When a line below contains the string "will", show that line.
BEGIN Provided material
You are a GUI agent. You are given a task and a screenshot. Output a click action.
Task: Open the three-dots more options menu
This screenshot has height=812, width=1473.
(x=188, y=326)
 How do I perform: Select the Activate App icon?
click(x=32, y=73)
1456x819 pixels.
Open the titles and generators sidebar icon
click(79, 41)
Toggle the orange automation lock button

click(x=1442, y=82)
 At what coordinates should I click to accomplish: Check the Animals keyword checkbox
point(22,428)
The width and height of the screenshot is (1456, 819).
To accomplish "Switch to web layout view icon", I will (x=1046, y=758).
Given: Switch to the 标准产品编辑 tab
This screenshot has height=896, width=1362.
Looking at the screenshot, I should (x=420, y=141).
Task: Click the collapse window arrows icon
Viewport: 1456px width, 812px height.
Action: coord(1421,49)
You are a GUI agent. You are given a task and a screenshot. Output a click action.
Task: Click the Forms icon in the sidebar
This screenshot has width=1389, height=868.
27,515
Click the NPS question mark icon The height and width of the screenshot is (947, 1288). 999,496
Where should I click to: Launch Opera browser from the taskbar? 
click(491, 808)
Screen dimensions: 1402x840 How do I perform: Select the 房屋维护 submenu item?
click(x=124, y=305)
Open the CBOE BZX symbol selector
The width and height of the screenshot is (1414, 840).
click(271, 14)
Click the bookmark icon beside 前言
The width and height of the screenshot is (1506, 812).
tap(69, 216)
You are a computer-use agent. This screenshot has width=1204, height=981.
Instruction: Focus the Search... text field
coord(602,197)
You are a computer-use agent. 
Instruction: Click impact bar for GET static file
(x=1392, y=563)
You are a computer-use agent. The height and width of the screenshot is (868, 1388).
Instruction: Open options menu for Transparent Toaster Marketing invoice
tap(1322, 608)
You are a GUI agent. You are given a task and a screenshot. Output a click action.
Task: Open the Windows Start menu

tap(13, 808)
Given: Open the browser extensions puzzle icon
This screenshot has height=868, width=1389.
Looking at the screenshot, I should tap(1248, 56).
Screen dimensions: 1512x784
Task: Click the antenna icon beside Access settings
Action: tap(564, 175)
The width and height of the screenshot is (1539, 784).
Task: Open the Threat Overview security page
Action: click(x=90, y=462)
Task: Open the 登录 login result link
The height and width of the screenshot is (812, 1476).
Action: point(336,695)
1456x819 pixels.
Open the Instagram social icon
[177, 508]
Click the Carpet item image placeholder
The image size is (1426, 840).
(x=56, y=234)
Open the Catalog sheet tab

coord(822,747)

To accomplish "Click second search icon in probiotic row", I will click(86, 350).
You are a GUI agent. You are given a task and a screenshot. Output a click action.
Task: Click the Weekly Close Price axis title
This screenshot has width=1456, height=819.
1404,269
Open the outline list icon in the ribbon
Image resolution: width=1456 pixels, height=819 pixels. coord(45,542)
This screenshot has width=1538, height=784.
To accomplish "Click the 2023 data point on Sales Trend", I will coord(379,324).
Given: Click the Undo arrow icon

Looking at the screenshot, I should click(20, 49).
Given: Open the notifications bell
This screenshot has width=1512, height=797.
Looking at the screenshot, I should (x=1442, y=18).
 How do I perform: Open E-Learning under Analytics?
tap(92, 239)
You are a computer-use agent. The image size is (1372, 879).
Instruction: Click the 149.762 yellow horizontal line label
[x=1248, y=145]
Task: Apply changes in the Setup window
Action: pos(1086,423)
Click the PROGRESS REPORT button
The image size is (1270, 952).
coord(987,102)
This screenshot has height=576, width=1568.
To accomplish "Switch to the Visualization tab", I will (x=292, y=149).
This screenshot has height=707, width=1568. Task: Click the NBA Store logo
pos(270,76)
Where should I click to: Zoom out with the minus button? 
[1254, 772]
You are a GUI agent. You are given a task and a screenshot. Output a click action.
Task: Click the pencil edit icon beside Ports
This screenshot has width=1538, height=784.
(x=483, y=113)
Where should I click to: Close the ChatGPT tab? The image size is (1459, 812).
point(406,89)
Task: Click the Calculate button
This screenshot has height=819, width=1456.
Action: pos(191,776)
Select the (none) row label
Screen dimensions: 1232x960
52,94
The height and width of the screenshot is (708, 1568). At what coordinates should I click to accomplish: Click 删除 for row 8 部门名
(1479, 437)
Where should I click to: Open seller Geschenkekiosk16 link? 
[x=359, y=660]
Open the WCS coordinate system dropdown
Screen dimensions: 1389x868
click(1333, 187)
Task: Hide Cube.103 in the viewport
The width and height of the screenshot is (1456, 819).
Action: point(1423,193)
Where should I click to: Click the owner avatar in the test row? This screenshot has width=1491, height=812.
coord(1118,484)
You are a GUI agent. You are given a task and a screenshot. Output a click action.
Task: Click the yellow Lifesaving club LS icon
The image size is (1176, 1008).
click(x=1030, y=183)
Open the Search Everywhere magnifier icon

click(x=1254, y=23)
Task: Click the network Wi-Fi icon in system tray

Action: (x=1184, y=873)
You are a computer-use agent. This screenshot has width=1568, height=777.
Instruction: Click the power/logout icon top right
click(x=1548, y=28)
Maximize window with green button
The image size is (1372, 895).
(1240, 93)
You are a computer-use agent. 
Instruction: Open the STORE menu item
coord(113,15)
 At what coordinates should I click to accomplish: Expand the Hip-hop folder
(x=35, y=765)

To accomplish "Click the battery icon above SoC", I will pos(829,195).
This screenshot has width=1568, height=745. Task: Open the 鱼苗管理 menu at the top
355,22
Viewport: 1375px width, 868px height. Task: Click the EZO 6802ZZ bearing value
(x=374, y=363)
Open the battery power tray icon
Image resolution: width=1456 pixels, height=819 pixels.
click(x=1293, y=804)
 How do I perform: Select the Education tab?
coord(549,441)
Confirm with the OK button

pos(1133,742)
END Provided material
Task solution:
To accomplish "Switch to web layout view icon", I will (x=1046, y=758).
To accomplish "Click second search icon in probiotic row", I will click(86, 350).
To accomplish "Click the 2023 data point on Sales Trend", I will coord(379,324).
To accomplish "Switch to the Visualization tab", I will (x=292, y=149).
To accomplish "Click the battery icon above SoC", I will pos(829,195).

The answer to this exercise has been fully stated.